The work presented here is an exploratory, proof of concept study. In future work, we aim to include additional patient-based models into our study and further explore multivariate correlations within the patient data. These types of complicated models currently take around 2–3 h to create per patient, including the image processing and model creation/simulation, and require expert users. The longer-term goal is to be able to extract some combination of predictive measures using baseline clinical data (not necessarily needing to build a full computer model for each or any patients) that will improve on the current clinical decision making with respect to the application of thoracic RT. Alongside providing a new potential method for predicting patient lung function post-RT, this work allows us to understand the underlying biophysical mechanisms (i.e. different aspects of tumour and emphysema effects) contributing to patient outcomes which is very difficult to do clinically. The power of this type of modelling is that we can tightly control and methodically vary the numerous factors impacting on patient’s lung function pre- and post-RT treatment. There is still a lot that needs to be improved on and understood in this field. One aspect missing from this work and other work in the field, is the lack of inclusion of a patient’s underlying biology. It may be that, due to underlying genetics, baseline health, environment, diet, individual microbiology and immune system characteristics, patients may inherently respond differently to tissue damage (from RT in this case). These factors may account for substantial variation in outcomes, but this is unknown.
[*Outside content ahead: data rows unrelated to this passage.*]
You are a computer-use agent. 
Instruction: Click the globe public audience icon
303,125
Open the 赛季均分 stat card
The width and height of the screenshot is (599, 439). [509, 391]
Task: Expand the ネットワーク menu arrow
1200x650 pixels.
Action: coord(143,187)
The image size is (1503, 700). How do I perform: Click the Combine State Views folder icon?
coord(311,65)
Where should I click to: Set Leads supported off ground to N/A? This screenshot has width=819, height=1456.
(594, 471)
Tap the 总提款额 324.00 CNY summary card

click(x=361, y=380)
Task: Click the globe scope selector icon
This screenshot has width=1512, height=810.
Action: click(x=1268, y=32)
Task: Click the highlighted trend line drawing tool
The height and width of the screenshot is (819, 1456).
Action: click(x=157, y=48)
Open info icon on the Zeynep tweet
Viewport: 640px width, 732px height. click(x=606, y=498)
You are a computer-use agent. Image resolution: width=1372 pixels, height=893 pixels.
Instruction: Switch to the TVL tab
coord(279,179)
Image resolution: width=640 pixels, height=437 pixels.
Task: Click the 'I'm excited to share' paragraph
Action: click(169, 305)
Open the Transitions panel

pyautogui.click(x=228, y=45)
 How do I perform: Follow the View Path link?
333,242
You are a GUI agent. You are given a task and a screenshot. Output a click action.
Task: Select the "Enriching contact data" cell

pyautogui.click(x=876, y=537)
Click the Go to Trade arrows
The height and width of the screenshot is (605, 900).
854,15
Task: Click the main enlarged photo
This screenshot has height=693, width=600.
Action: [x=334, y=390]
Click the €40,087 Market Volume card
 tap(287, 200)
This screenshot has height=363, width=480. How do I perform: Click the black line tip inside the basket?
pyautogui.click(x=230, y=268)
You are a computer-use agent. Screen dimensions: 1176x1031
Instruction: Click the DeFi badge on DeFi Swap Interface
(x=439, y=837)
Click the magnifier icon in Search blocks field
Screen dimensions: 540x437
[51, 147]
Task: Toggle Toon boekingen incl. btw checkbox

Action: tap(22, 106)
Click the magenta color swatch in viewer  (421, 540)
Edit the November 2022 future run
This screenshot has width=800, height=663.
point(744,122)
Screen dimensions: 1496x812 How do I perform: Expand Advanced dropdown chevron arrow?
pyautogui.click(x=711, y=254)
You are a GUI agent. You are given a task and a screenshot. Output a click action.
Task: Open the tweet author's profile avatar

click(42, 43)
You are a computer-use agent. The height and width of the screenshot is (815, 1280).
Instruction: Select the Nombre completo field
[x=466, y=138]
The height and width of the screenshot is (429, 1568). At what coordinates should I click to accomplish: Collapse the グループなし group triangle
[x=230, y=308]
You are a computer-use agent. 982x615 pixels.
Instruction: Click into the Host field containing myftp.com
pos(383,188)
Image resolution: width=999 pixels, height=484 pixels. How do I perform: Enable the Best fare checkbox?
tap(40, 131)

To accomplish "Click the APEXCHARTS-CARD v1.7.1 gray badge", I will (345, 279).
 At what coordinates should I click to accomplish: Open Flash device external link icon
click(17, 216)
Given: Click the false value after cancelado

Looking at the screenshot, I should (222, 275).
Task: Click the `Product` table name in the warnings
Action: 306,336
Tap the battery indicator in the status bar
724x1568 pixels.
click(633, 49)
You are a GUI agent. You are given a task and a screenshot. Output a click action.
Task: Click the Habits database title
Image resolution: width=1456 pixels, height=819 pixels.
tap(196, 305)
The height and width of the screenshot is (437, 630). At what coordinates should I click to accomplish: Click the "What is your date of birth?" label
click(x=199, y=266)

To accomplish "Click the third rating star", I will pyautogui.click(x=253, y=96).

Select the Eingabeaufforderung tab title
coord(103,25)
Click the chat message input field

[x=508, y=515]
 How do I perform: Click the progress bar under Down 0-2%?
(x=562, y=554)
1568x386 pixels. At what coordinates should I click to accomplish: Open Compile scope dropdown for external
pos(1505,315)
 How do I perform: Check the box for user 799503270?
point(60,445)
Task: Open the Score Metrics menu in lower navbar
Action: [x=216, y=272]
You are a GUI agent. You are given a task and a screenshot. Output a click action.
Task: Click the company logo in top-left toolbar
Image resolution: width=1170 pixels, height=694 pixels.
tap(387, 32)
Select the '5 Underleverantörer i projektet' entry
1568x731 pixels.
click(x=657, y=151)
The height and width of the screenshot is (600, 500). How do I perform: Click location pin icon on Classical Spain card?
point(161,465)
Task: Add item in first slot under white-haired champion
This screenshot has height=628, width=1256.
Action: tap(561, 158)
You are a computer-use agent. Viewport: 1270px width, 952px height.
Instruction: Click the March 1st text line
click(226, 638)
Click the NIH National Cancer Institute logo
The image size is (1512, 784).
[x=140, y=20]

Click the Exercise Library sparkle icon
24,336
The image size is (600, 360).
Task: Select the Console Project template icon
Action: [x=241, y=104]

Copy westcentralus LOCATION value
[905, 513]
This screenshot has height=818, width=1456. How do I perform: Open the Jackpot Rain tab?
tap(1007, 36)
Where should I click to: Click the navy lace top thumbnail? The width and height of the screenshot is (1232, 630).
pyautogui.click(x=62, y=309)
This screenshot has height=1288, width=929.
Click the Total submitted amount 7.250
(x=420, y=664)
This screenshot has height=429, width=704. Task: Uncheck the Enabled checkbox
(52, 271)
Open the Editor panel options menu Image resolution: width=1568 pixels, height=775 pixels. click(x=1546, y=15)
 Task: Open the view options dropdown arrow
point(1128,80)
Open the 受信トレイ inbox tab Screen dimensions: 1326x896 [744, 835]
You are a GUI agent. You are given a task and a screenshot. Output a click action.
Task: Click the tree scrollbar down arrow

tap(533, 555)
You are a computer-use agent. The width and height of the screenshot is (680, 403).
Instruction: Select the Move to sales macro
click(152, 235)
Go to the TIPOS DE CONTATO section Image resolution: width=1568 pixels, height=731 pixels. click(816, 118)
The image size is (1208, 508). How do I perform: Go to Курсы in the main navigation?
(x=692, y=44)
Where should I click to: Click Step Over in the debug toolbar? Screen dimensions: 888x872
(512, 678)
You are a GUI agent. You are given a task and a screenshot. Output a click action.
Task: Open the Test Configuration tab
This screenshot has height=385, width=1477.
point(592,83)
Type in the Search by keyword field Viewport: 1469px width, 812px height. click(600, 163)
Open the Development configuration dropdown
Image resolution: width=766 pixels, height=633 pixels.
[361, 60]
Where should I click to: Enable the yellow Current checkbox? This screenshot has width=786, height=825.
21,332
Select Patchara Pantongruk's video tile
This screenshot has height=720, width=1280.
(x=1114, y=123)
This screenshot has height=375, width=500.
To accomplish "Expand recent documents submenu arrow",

In summary, our study demonstrated a novel computational modelling approach incorporating tissue compliance, emphysema and airway constriction to predict the ventilation distribution in lung cancer patients. Patient-based models were created using CT imaging data from 25 patients with lung cancer. The largest impact on ventilation was the impact of emphysema which affected the acinar compliance. Increasing model-based ventilation heterogeneity showed a statistically significant correlation with patient values of FEV1 % predicted at baseline. The model predicted ventilation in the V20 dose-volume correlates with the change in FEV1 12-months post-RT; patients with lower ventilation within V20 tended to have an improved FEV1 post-RT. These correlations compare well with previous clinical studies providing some validation that our model is realistically predicting ventilation for these lung cancer patients.